De manière générale, le règlement proposé semble reposer sur l'hypothèse selon laquelle le PSP du donneur d'ordre ou du bénéficiaire serait toujours en mesure de déterminer si les cartes de crédit ou de débit ont été utilisées pour le paiement de biens et de services ou pour effectuer des virements. Toutefois, cette hypothèse n'est pas toujours correcte. Bien que la BCE comprenne le désir d'exonérer les opérations effectuées à l'aide d'une carte de crédit ou de débit pour payer des biens et des services, de l'obligation d'inclure des informations complètes sur le donneur d'ordre, la proposition semble impraticable dans la mesure où les entités soumises au règlement ne disposent d'aucun moyen pour déterminer, en toutes circonstances, la raison sous-jacente du paiement. Dans un souci de sécurité juridique, la BCE suggère à la Commission de clarifier ses intentions sur ce point dans le règlement proposé.
Virements par lot à destination de bénéficiaires de pays tiers : il s'agit de virements individuels depuis un donneur d'ordre unique à destination de différents bénéficiaires, qui ont été groupés et sont ensuite généralement «séparés» par le premier PSP intervenant dans le processus ou par un opérateur de système de paiement, et ultérieurement classés selon le PSP du bénéficiaire. En conséquence, ni le bénéficiaire ni son PSP ne pourront remarquer que les fonds reçus ont, à l'origine, été virés dans le cadre d'un virement par lots.

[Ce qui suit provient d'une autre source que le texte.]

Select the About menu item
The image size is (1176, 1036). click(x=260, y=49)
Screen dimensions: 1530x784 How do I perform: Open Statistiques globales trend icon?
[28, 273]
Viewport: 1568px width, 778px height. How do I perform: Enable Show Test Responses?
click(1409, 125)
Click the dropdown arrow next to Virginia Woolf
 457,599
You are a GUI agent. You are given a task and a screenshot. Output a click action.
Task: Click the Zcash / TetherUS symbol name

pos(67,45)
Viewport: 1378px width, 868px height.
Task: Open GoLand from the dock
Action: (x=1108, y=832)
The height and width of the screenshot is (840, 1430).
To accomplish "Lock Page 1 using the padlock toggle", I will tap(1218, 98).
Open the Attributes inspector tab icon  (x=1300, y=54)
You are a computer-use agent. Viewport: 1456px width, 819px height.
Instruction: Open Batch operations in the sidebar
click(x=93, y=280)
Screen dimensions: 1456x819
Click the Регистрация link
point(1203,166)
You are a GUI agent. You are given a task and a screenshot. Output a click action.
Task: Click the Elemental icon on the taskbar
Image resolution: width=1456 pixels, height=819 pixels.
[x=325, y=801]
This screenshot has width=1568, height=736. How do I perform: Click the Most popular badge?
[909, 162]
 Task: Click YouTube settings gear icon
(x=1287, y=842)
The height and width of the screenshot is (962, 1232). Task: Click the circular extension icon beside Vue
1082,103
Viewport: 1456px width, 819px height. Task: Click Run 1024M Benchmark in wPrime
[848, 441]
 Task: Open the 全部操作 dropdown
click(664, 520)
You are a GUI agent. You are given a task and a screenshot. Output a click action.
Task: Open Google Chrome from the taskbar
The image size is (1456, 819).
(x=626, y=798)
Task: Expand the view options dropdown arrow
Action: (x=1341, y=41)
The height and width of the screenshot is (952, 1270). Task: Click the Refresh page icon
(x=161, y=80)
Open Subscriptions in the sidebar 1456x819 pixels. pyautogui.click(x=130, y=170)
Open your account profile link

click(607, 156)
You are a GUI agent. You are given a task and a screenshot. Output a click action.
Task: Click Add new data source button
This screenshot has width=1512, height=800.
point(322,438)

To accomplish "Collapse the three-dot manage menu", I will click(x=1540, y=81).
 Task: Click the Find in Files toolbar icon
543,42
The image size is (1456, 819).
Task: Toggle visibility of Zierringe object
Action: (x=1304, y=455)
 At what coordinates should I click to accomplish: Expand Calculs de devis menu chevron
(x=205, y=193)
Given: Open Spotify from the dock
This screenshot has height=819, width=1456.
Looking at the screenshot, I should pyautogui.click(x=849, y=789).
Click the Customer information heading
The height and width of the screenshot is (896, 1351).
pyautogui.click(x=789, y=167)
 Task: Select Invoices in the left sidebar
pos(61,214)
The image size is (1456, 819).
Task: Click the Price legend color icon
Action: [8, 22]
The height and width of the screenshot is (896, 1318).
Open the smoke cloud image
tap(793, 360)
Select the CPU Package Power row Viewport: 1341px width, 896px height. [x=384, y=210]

Si le bénéficiaire est situé dans un pays membre du GAFI, le pays en question doit également appliquer la RS VII. C'est pourquoi le PSP du bénéficiaire devrait contacter le PSP du donneur d'ordre à l'intérieur de la Communauté ou le premier PSP intermédiaire, pour obtenir les informations pertinentes. Il convient par conséquent de noter que le recours à des virements par lots au niveau transfrontalier occasionnera un grand nombre de demandes de fourniture d'informations sur le donneur d'ordre.
Accords avec des territoires ou des pays ne faisant pas partie de la Communauté : le règlement proposé dispose que la Commission européenne peut autoriser, sous réserve de certaines conditions, des accords entre États membres et pays ou territoires extérieurs à la Communauté, qui contiennent des dérogations au règlement. Étant donné la concentration des marchés financiers de l'UE et le développement d'un espace unique de paiement en euros, les première et troisième conditions (c'est-à-dire que le pays ou le territoire soit lié à l'État membre concerné par une union monétaire ou fasse partie de la zone monétaire de cet État membre et qu'il impose aux PSP relevant de sa juridiction l'application de règles identiques à celles instituées par le règlement proposé) semblent être suffisantes pour atteindre les objectifs de l'obligation d'autorisation. Par conséquent, la deuxième condition (que le pays ou le territoire soit membre des systèmes de paiement et de compensation de l'État membre concerné) pourrait être supprimée.
L'annexe jointe à l’Avis contient des suggestions de rédaction au cas où les considérations qui précèdent conduiraient à modifier le règlement proposé.